[WHAT IS REQUIRED]:
Could you output the complete listing given below exactly?

====

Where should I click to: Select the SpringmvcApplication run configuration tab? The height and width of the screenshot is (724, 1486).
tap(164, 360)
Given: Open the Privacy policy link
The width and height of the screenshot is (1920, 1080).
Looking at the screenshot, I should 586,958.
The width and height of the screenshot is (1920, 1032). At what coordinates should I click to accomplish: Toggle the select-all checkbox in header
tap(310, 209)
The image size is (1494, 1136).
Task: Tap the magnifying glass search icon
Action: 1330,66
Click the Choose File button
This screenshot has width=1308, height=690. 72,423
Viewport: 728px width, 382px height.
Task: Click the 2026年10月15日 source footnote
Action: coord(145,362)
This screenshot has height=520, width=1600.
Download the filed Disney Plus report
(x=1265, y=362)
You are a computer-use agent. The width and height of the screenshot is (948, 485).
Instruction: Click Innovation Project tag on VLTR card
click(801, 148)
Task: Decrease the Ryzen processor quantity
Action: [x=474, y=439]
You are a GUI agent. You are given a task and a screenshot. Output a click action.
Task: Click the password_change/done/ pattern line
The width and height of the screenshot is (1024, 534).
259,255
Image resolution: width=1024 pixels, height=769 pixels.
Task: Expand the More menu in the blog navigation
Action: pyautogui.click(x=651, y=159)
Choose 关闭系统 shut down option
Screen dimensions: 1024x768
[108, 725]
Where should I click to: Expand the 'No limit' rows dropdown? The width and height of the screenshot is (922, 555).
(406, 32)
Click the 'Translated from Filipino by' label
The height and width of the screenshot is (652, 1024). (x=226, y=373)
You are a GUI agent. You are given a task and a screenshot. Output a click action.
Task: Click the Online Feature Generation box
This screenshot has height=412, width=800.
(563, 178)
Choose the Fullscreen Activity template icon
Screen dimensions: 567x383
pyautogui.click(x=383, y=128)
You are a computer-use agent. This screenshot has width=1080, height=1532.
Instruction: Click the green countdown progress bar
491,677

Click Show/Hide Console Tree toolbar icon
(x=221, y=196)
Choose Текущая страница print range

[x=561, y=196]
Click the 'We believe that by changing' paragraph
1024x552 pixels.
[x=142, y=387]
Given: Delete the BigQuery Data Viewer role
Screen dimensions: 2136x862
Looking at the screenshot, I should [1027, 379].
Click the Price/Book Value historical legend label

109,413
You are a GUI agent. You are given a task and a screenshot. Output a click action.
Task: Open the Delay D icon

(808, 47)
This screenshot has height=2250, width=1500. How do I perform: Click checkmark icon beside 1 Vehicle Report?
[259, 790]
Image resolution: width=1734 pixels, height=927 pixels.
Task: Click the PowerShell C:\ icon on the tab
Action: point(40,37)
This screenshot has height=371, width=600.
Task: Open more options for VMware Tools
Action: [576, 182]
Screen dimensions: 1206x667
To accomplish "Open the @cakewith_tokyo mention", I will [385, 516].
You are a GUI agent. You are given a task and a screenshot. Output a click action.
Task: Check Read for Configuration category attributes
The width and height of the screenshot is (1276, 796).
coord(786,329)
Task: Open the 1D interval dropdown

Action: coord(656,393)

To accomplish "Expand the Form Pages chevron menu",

====

[WRITTEN SOLUTION]:
Where should I click to: Select the SpringmvcApplication run configuration tab? The height and width of the screenshot is (724, 1486).
tap(164, 360)
Given: Open the Privacy policy link
The width and height of the screenshot is (1920, 1080).
Looking at the screenshot, I should 586,958.
The width and height of the screenshot is (1920, 1032). At what coordinates should I click to accomplish: Toggle the select-all checkbox in header
tap(310, 209)
The image size is (1494, 1136).
Task: Tap the magnifying glass search icon
Action: 1330,66
Click the Choose File button
This screenshot has width=1308, height=690. 72,423
Viewport: 728px width, 382px height.
Task: Click the 2026年10月15日 source footnote
Action: coord(145,362)
This screenshot has height=520, width=1600.
Download the filed Disney Plus report
(x=1265, y=362)
You are a computer-use agent. The width and height of the screenshot is (948, 485).
Instruction: Click Innovation Project tag on VLTR card
click(801, 148)
Task: Decrease the Ryzen processor quantity
Action: [x=474, y=439]
You are a GUI agent. You are given a task and a screenshot. Output a click action.
Task: Click the password_change/done/ pattern line
The width and height of the screenshot is (1024, 534).
259,255
Image resolution: width=1024 pixels, height=769 pixels.
Task: Expand the More menu in the blog navigation
Action: pyautogui.click(x=651, y=159)
Choose 关闭系统 shut down option
Screen dimensions: 1024x768
[108, 725]
Where should I click to: Expand the 'No limit' rows dropdown? The width and height of the screenshot is (922, 555).
(406, 32)
Click the 'Translated from Filipino by' label
The height and width of the screenshot is (652, 1024). (x=226, y=373)
You are a GUI agent. You are given a task and a screenshot. Output a click action.
Task: Click the Online Feature Generation box
This screenshot has height=412, width=800.
(563, 178)
Choose the Fullscreen Activity template icon
Screen dimensions: 567x383
pyautogui.click(x=383, y=128)
You are a computer-use agent. This screenshot has width=1080, height=1532.
Instruction: Click the green countdown progress bar
491,677

Click Show/Hide Console Tree toolbar icon
(x=221, y=196)
Choose Текущая страница print range

[x=561, y=196]
Click the 'We believe that by changing' paragraph
1024x552 pixels.
[x=142, y=387]
Given: Delete the BigQuery Data Viewer role
Screen dimensions: 2136x862
Looking at the screenshot, I should [1027, 379].
Click the Price/Book Value historical legend label

109,413
You are a GUI agent. You are given a task and a screenshot. Output a click action.
Task: Open the Delay D icon

(808, 47)
This screenshot has height=2250, width=1500. How do I perform: Click checkmark icon beside 1 Vehicle Report?
[259, 790]
Image resolution: width=1734 pixels, height=927 pixels.
Task: Click the PowerShell C:\ icon on the tab
Action: point(40,37)
This screenshot has height=371, width=600.
Task: Open more options for VMware Tools
Action: [576, 182]
Screen dimensions: 1206x667
To accomplish "Open the @cakewith_tokyo mention", I will [385, 516].
You are a GUI agent. You are given a task and a screenshot. Output a click action.
Task: Check Read for Configuration category attributes
The width and height of the screenshot is (1276, 796).
coord(786,329)
Task: Open the 1D interval dropdown

Action: coord(656,393)

To accomplish "Expand the Form Pages chevron menu",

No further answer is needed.